Northeastern expects that tenure-track faculty members will ordinarily launch their careers with a dual focus on effective teaching and on establishing a mature research/scholarship/creative activity and/or professional development agenda capable of carrying them to tenure and beyond. Service expectations for tenure-track faculty members at the beginning of their careers will generally be lighter than those for faculty members who are tenured or are close to a tenure decision and are geared not only toward the needs of the unit, but toward introducing tenure-track faculty members to the life of the university.

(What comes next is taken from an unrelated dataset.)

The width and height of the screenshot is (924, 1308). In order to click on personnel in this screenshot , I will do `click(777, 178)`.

The attainment of tenure is accompanied by greater responsibility to the university. Tenured faculty members have greater latitude and responsibility in shaping their careers within the mission of Northeastern. While continuing to focus on the application of their knowledge to teaching and on the expansion of their research/scholarship/creative activity and/or professional development agenda, tenured faculty members are expected to provide support and guidance to their junior colleagues and to become increasingly involved in the life and governance of the university. This includes taking on a greater service load and mentoring tenure-track faculty members toward success in their fields and in their quest for tenure.

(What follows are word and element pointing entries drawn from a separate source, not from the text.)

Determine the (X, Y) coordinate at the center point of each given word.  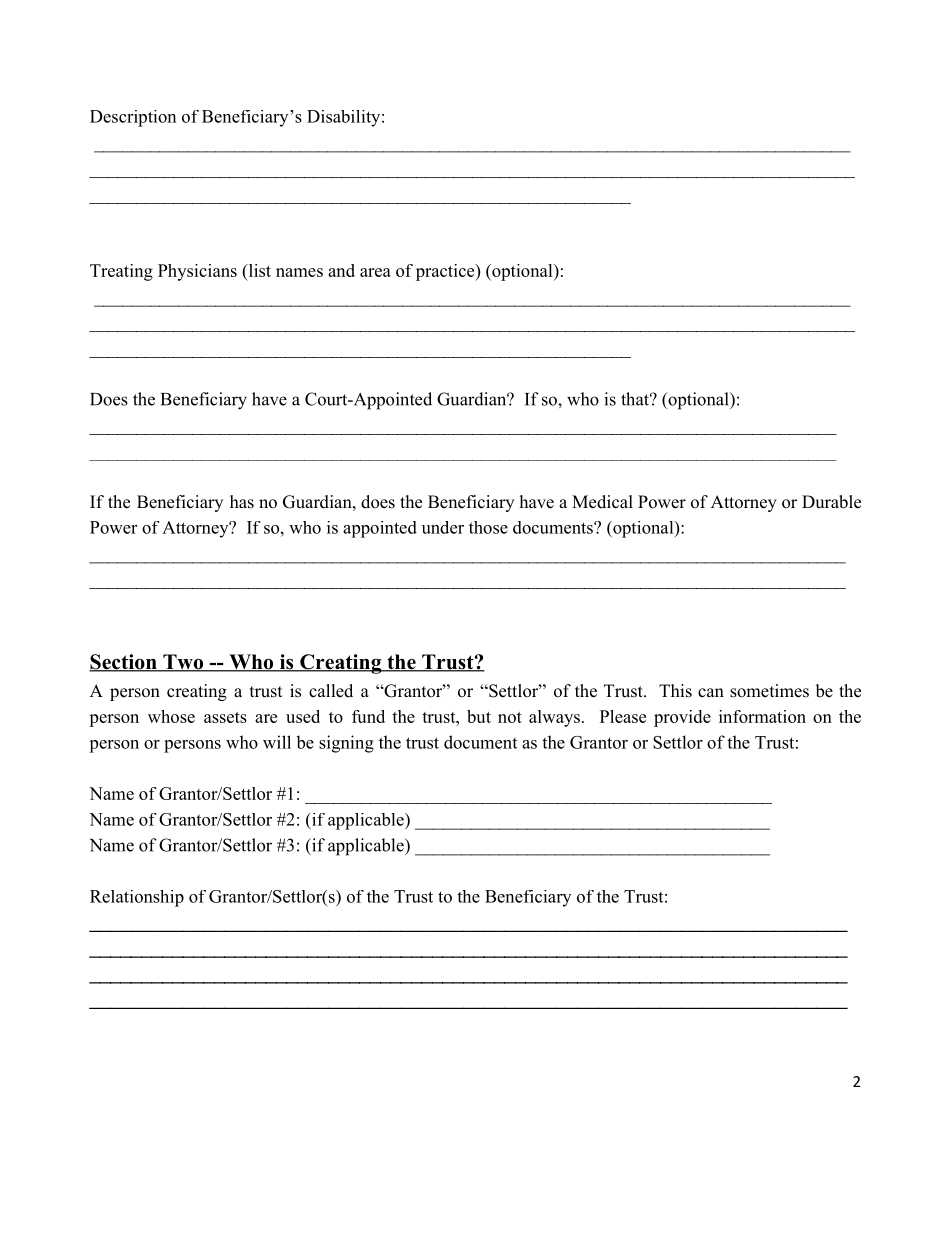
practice (446, 272)
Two (183, 663)
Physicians (197, 272)
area (375, 272)
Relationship (137, 898)
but (479, 716)
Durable (831, 502)
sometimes (769, 691)
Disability (343, 118)
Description (133, 118)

Rights and responsibilities for full-time non tenure-track faculty4
Northeastern expects that full-time non-tenure-track faculty members will engage in some combination of teaching, research/scholarship/creative activity, and/or professional development, and service as designated by their appointment letters, discipline and assignments. Professional development and service expectations for full-time non-tenure-track faculty members are focused toward the needs of the unit, the college, and the university.

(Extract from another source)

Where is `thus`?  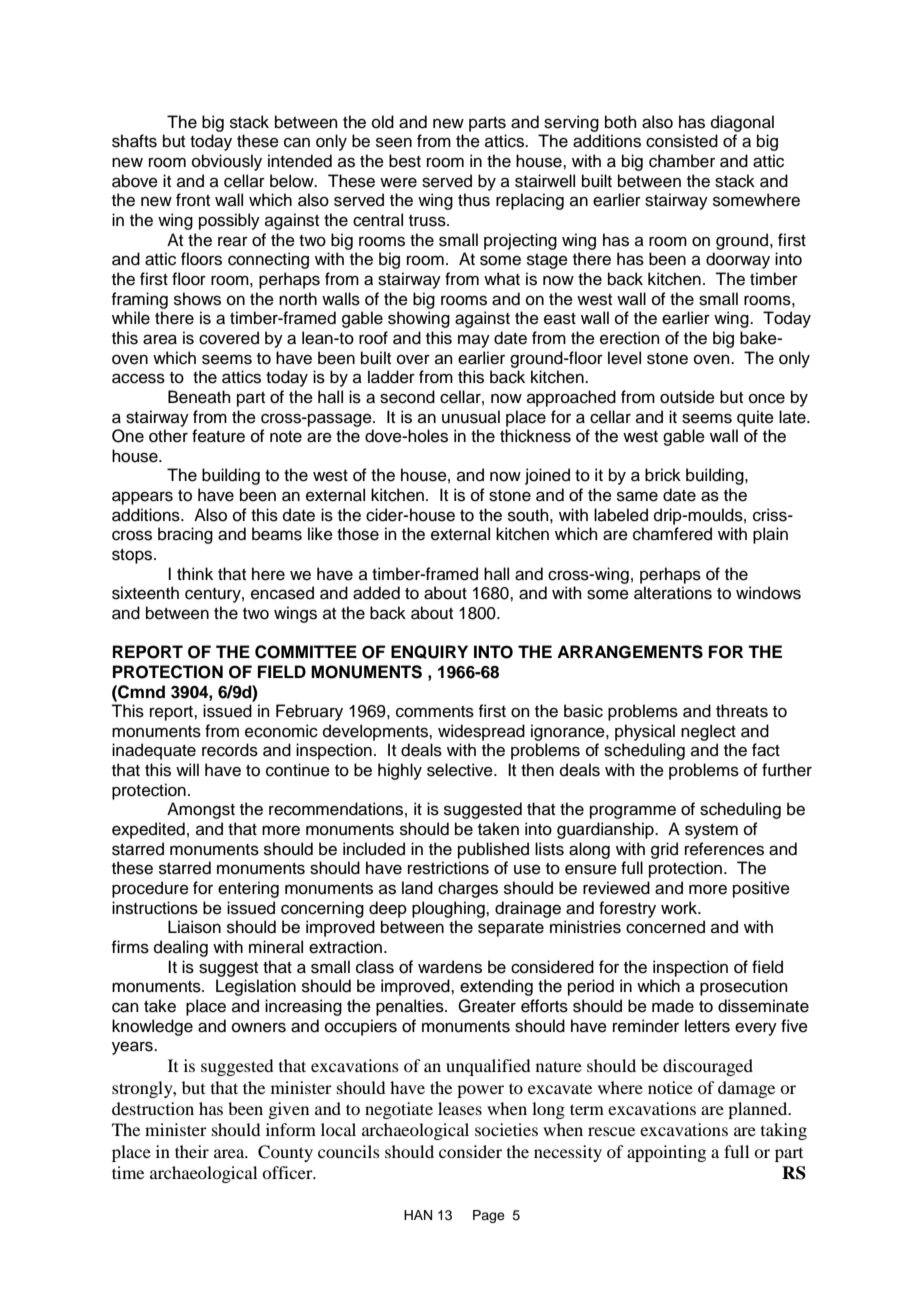
thus is located at coordinates (474, 200).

The attainment of promotion is accompanied by greater responsibility to the university. Promoted full-time non-tenure-track faculty members have greater latitude and responsibility in shaping their careers within the mission of the university. While continuing to focus on the application of their knowledge to their responsibilities, promoted full-time non-tenure-track faculty members may be expected to provide support and guidance to their junior colleagues and to become increasingly involved in the life and governance of the university.
- Approved by the Faculty Senate on 11/06/19, by the Provost on 11/07/19 and by the Board of Trustees on 12/06/19.
- Approved by the Faculty Senate on 3/01/17, by the Provost on 3/13/17 and by the Board of Trustees on 4/14/17.
- Faculty members holding the rank of Assistant Professor, Associate Professor, and Professor are considered members of the Northeastern tenure-track and tenured faculty.
- A complete list of non-tenure-track faculty titles is found on the website of the Senior Vice Provost for Academic Affairs.